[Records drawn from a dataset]
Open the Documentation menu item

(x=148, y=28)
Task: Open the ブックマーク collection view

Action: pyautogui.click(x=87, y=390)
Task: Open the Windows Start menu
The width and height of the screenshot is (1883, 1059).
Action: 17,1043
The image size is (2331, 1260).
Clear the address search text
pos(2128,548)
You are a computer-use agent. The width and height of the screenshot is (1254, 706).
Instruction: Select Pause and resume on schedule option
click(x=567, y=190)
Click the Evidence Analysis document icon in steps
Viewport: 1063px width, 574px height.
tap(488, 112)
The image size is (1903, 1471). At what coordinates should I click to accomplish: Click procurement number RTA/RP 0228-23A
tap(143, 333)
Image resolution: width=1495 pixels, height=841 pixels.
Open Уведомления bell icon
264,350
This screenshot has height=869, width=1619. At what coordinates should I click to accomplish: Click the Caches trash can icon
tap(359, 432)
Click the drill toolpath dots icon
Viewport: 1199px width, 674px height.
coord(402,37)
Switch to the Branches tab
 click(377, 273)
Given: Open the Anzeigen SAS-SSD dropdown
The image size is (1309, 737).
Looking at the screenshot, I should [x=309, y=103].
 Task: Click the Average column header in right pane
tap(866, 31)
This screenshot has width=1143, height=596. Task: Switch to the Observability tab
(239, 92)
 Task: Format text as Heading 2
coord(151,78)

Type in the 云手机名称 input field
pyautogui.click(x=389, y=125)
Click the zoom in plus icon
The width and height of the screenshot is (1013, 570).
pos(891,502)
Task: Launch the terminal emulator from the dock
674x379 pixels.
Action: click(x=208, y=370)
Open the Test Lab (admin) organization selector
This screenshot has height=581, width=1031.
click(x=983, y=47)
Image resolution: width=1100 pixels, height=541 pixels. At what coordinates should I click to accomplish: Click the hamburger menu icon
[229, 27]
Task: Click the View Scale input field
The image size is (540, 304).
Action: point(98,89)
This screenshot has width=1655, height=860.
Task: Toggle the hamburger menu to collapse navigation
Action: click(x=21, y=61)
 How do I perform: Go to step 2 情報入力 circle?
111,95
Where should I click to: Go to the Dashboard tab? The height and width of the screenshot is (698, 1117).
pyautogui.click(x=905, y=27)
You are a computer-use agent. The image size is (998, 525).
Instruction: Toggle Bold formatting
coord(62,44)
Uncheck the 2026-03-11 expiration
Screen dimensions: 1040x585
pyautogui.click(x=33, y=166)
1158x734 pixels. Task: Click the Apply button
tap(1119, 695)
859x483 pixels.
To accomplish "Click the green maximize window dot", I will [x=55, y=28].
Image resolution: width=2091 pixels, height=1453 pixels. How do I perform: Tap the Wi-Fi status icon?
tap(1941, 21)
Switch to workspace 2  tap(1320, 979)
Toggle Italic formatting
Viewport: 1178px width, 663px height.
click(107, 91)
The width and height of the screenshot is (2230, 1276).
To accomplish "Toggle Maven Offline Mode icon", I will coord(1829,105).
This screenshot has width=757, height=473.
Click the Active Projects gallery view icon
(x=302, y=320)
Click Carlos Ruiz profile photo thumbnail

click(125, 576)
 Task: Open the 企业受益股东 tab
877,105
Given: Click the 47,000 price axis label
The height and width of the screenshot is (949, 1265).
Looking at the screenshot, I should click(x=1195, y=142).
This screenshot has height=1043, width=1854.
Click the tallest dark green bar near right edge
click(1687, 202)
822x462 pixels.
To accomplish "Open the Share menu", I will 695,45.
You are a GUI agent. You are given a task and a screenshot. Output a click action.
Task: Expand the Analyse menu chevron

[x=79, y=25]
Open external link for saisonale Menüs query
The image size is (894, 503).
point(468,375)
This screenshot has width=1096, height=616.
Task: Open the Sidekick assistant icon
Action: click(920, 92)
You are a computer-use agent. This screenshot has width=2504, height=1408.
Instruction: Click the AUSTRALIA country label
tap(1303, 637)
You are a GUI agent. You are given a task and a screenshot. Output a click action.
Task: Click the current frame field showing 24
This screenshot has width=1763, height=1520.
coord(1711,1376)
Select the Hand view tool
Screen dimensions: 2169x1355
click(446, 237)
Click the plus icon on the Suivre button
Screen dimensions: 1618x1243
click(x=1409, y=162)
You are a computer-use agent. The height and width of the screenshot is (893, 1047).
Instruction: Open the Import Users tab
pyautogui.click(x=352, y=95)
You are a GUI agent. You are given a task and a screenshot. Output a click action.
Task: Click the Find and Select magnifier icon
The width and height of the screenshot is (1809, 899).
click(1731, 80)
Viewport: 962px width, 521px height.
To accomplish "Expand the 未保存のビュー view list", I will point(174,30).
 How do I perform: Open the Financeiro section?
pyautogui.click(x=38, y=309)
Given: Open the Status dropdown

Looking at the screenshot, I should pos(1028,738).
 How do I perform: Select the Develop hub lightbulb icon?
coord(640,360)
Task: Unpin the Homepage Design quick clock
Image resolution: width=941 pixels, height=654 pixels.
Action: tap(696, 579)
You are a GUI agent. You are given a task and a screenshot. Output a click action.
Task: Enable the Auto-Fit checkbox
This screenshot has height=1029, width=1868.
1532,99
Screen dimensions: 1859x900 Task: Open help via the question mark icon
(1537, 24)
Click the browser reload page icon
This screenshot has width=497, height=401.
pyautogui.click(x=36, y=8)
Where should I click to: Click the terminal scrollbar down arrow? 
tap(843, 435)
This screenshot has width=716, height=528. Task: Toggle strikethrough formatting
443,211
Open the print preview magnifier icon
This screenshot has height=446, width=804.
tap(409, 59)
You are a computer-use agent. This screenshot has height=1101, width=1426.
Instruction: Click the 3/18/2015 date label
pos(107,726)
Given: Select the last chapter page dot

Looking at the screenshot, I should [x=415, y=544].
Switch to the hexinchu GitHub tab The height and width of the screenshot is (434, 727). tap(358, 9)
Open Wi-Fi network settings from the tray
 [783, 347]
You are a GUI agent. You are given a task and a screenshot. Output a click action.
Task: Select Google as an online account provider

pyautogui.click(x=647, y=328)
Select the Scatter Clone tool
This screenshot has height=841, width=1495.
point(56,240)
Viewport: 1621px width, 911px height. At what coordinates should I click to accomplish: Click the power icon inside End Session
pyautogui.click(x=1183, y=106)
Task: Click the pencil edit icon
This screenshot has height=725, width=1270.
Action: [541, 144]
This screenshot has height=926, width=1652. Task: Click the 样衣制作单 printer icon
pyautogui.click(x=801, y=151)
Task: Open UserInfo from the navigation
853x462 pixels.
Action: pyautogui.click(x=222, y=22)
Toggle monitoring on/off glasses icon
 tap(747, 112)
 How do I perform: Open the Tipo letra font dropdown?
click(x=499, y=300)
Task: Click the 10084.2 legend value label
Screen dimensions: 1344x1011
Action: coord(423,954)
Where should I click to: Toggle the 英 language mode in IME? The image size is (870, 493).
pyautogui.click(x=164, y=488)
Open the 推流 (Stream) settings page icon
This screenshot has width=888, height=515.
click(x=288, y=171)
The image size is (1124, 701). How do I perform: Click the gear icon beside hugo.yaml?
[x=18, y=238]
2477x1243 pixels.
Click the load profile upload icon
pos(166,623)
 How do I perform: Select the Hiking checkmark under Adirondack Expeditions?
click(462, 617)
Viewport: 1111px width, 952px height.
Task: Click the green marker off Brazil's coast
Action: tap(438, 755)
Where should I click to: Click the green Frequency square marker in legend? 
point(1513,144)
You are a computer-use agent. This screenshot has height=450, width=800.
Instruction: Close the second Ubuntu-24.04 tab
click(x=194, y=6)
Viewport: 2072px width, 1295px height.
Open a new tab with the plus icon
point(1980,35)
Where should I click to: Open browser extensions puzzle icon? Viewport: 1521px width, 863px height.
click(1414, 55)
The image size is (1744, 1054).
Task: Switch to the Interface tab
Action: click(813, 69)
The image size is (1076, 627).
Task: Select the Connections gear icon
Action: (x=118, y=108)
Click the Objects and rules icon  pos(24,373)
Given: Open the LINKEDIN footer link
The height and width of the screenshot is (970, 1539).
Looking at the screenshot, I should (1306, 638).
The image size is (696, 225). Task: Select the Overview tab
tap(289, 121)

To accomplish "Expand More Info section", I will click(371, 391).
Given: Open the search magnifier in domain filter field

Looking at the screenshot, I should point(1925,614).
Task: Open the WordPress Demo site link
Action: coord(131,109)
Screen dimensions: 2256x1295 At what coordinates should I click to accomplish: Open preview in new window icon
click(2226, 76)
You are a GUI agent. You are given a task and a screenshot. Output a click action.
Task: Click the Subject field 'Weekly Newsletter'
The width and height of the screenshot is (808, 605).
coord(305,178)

▶ _Problem details_: Would you please return all lines of the data that include the word "will"?

▶ _Answer box_:
To accomplish "Click the green maximize window dot", I will [x=55, y=28].
To accomplish "Toggle Maven Offline Mode icon", I will coord(1829,105).
To accomplish "Open the Share menu", I will 695,45.
To accomplish "Expand the 未保存のビュー view list", I will point(174,30).
To accomplish "Expand More Info section", I will click(371, 391).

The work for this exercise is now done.